School was an important topic in most children's lives. Few states provided public education, but in communities throughout the nation, local churches and civic-minded citizens started schools. The schools were generally small, and often several grade levels were taught in the same room. Testing was often oral, and children memorized and recited more often than they wrote.
- The agricultural economy in both the North and the South dictated school schedules, and children were excused from school during the months when they were needed to work in the fields. The modern practice of closing schools for long summer breaks is a holdover from this practice.
- In general, students attended school for fewer years than students do today. However, a brief survey of school books from the period indicates that their reading books advanced through several grade levels today in any given year. By the fifth year of school, students were reading material at a level which is today considered college level.
Civil Rights Movement
The struggle for civil rights had defined the ‘60s.
It started when four black students sat down at a whites-only lunch counter in Greensboro, North Carolina, in February 1960 and refused to leave.
Later on October 1, 1962 James Meredith becomes the first black student to enroll at the University of Mississippi. Violence and riots surrounding the incident caused President Kennedy to send 5,000 federal troops.
The Civil Rights Act of 1674 has helped bring about profound changes in American education and improved the educational opportunities of millions of students.
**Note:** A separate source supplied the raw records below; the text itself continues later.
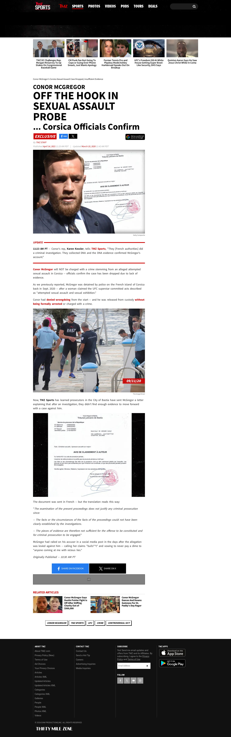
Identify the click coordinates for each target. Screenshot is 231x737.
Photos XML (40, 711)
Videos (117, 31)
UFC (90, 622)
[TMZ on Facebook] (35, 6)
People (38, 702)
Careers (79, 659)
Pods (139, 31)
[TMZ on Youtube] (45, 6)
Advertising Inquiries (85, 664)
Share (70, 569)
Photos (91, 31)
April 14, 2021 (49, 146)
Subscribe (147, 666)
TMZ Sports (98, 248)
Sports (64, 31)
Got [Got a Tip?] (43, 19)
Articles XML (41, 677)
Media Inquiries (83, 668)
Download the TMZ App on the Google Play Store (172, 663)
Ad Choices (40, 664)
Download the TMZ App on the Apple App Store (172, 653)
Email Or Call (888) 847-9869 (68, 19)
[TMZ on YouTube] (133, 680)
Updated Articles (43, 681)
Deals (185, 31)
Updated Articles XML (45, 685)
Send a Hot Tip (83, 655)
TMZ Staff (41, 142)
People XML (40, 707)
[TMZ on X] (40, 6)
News (40, 31)
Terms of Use (41, 659)
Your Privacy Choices (45, 668)
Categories (40, 690)
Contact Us (81, 651)
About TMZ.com (42, 651)
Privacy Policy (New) (44, 655)
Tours (161, 31)
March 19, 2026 (88, 146)
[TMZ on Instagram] (51, 5)
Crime (100, 622)
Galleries (39, 698)
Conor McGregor (56, 622)
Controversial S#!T (119, 622)
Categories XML (42, 694)
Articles (38, 672)
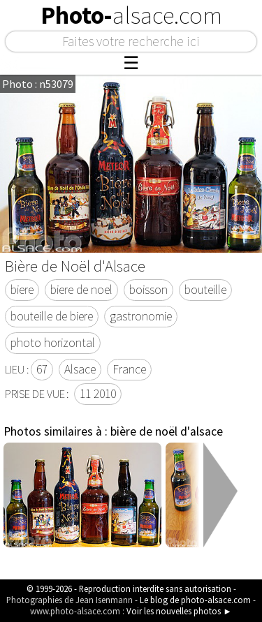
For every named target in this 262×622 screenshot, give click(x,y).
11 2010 (98, 393)
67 (42, 369)
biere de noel (81, 289)
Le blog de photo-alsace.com (195, 599)
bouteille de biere (51, 316)
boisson (148, 289)
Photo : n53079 (37, 84)
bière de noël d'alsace (166, 431)
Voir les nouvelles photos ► (179, 610)
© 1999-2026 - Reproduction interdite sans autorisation (129, 588)
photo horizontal (52, 342)
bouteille (205, 289)
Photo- (131, 15)
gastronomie (141, 316)
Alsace (80, 369)
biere (22, 289)
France (129, 369)
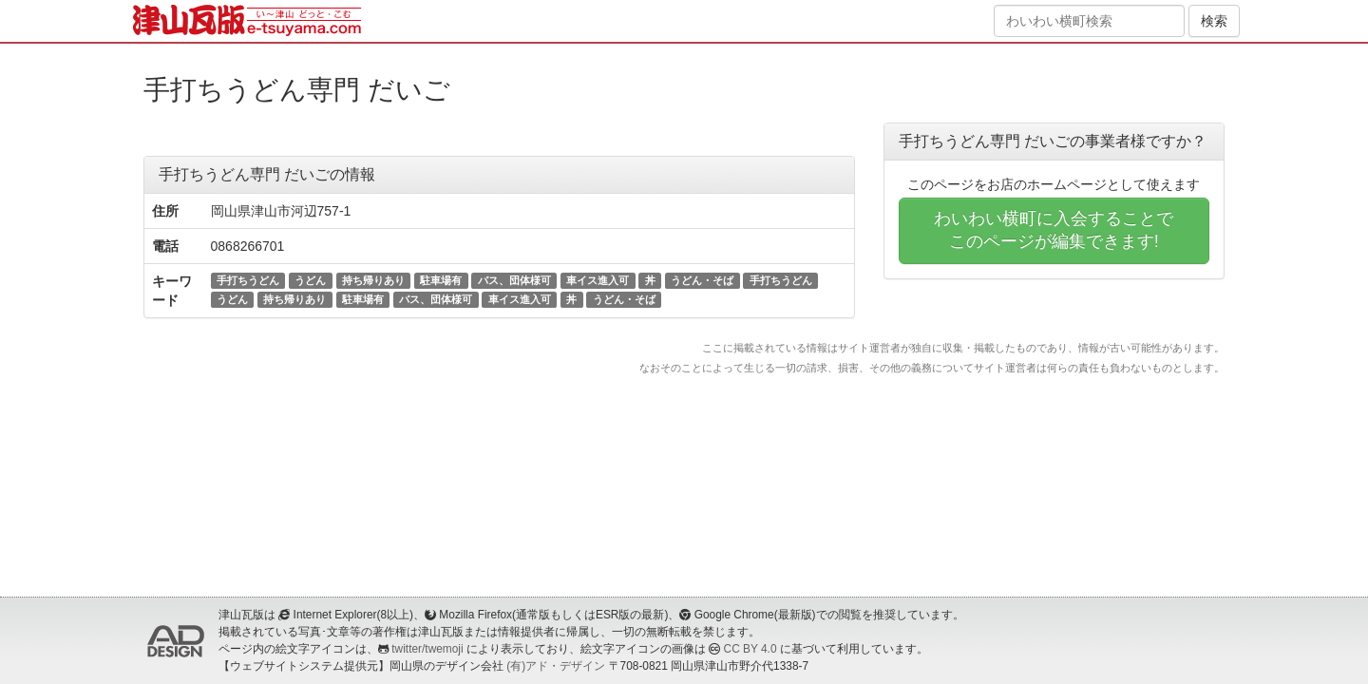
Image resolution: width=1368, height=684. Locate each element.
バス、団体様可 (514, 280)
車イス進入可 (597, 280)
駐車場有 (441, 280)
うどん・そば (702, 280)
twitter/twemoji (427, 649)
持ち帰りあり (373, 280)
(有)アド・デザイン (555, 666)
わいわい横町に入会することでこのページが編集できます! (1053, 230)
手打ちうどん (248, 280)
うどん (310, 280)
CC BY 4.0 (750, 649)
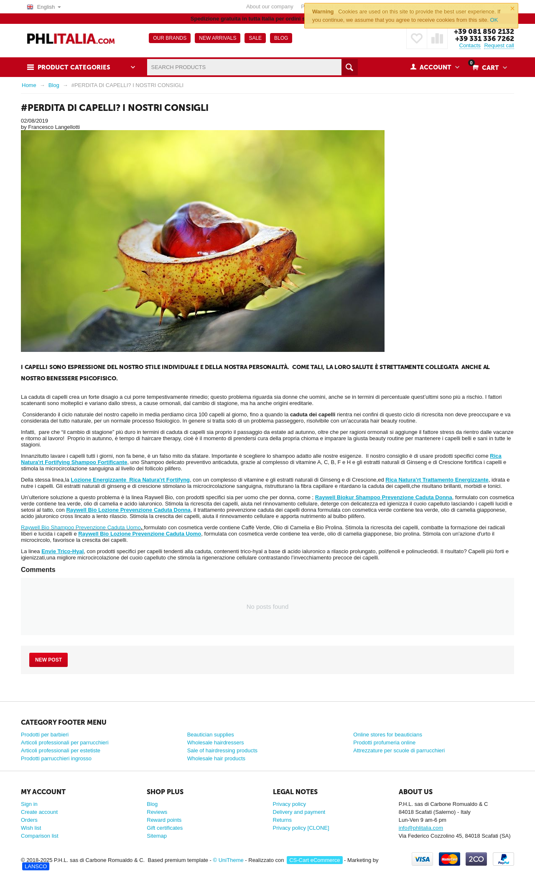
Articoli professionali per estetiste (60, 750)
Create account (39, 812)
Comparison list (40, 836)
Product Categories (74, 67)
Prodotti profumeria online (384, 742)
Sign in (29, 804)
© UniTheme (228, 860)
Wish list (31, 828)
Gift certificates (165, 828)
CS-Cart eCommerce (314, 860)
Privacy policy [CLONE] (301, 828)
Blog (152, 804)
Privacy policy (289, 804)
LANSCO (36, 866)
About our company (269, 6)
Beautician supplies (210, 734)
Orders (29, 820)
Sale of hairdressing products (222, 750)
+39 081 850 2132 (484, 31)
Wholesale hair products (216, 758)
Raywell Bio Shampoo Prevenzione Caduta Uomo (81, 527)
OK (494, 20)
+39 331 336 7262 (484, 38)
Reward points (164, 820)
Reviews (157, 812)
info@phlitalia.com (421, 828)
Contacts (470, 45)
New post (48, 660)
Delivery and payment (299, 812)
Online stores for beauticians (387, 734)
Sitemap (157, 836)
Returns (282, 820)
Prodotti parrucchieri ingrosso (56, 758)
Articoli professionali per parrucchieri (65, 742)
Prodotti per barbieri (45, 734)
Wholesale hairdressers (215, 742)
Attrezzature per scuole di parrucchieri (399, 750)
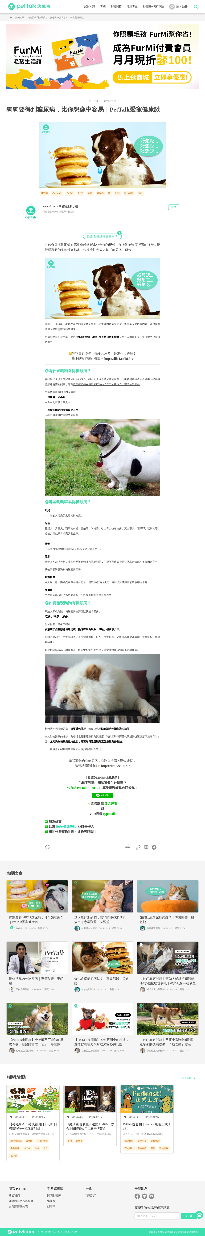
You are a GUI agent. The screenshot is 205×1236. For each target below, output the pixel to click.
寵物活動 (128, 1148)
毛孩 (90, 193)
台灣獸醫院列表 (18, 1206)
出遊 (37, 1148)
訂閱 (189, 1215)
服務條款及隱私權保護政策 (162, 1232)
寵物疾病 (142, 1148)
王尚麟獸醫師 (22, 989)
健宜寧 (44, 193)
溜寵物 (51, 1201)
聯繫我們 (91, 1195)
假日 (45, 1148)
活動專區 (132, 6)
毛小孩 (13, 1156)
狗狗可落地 (16, 1141)
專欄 (103, 6)
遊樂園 (29, 1141)
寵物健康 (128, 193)
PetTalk (70, 193)
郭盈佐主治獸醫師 (156, 1050)
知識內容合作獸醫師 (21, 1201)
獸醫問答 (116, 6)
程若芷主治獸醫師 (156, 989)
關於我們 (14, 1195)
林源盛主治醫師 (89, 928)
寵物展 (79, 1141)
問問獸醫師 (54, 1195)
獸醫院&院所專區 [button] (153, 6)
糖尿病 (100, 193)
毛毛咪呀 (14, 1148)
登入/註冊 (178, 7)
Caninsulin (57, 193)
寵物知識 (155, 1141)
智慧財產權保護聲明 (187, 1232)
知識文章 (19, 17)
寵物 (140, 193)
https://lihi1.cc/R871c (118, 358)
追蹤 (173, 207)
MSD (80, 193)
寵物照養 (142, 1141)
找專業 (51, 1206)
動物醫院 (128, 1141)
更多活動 (189, 1078)
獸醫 (117, 193)
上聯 (69, 1141)
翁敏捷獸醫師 (153, 928)
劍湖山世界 (42, 1141)
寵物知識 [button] (89, 6)
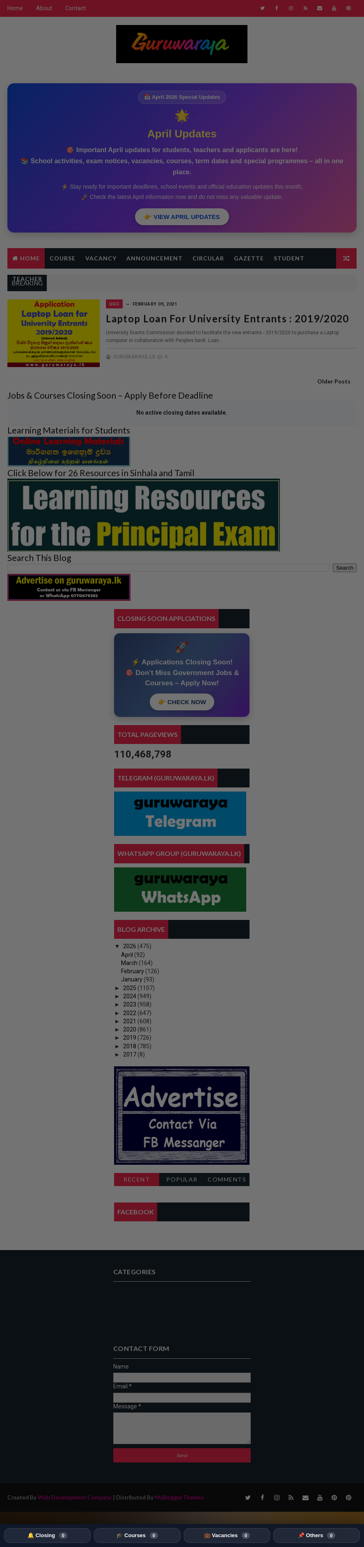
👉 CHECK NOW (182, 701)
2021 (130, 1021)
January (132, 979)
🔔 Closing (47, 1535)
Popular (182, 1179)
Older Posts (333, 381)
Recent (137, 1179)
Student (289, 258)
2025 (130, 988)
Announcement (154, 258)
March (130, 963)
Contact (75, 8)
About (44, 8)
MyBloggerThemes (179, 1497)
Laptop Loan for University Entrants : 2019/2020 (227, 318)
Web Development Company (75, 1497)
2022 (130, 1013)
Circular (208, 258)
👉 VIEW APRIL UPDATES (182, 216)
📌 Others (316, 1535)
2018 (130, 1046)
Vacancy (101, 258)
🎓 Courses (137, 1535)
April (127, 954)
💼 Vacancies (227, 1535)
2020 (130, 1029)
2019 (130, 1037)
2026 (130, 946)
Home (15, 8)
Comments (227, 1179)
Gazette (249, 258)
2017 (130, 1054)
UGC (114, 304)
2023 (130, 1004)
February (133, 971)
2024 (130, 996)
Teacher (27, 278)
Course (63, 258)
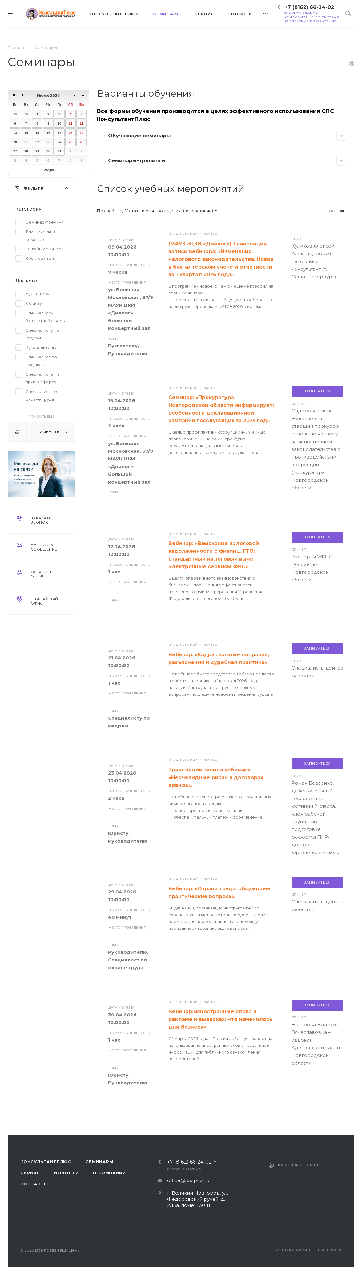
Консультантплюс (45, 1161)
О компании (109, 1172)
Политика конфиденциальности (308, 1250)
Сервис (30, 1172)
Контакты (34, 1183)
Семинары (99, 1161)
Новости (66, 1172)
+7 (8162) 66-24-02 (309, 7)
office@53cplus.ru (188, 1180)
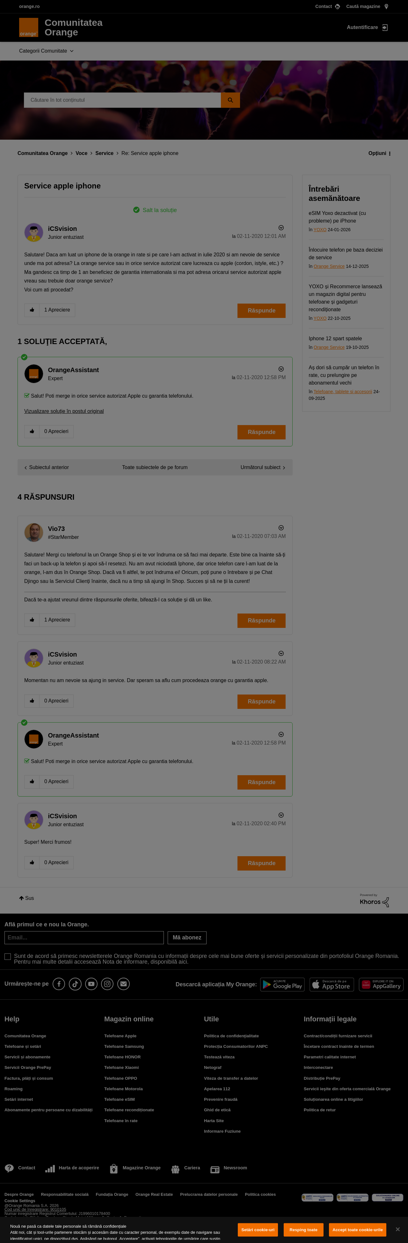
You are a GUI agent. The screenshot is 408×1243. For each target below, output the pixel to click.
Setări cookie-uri (257, 1229)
Many barriers that once prevented minorities, women, individuals with disabilities, and African Americans from freely choosing the educational opportunities and careers they would like to pursue have been eliminated.
The sections of the Act relating to education are Title IV, prohibiting discrimination on the basis of race, color, sex, religion or national origin by public elementary and secondary schools and public institutions of higher learning. This also encouraged the desegregation of public schools because to help prohibiting discrimination along with giving the children the same educational benefits. They authorized the Attorney General to file suits to enforce said act.
Vatican II Reformation
From 1962–65, sixteen documents redefined the nature of the church.
This did not affect the schools directly unless it was a Catholic school. The Catholic schools had to change their whole curriculum which affects the children learning about the faith. They were also able to eat meat on Fridays other than in lent, if they wanted to.
The children who were just learning about the their faith from their parents at this time had a very hard time because it was very difficult for the parents to teach when they did not fully understand the changes. The documents were very long and had a lot of depth and meaning which made it very hard to understand and be an example for their child.
- They also changed ways the nuns could dress. They got to choose to dress more modern which appealed to made many people because they found them more approachable. This caused a lot of younger women to enter religious orders because they felt more comfortable in the modern clothes.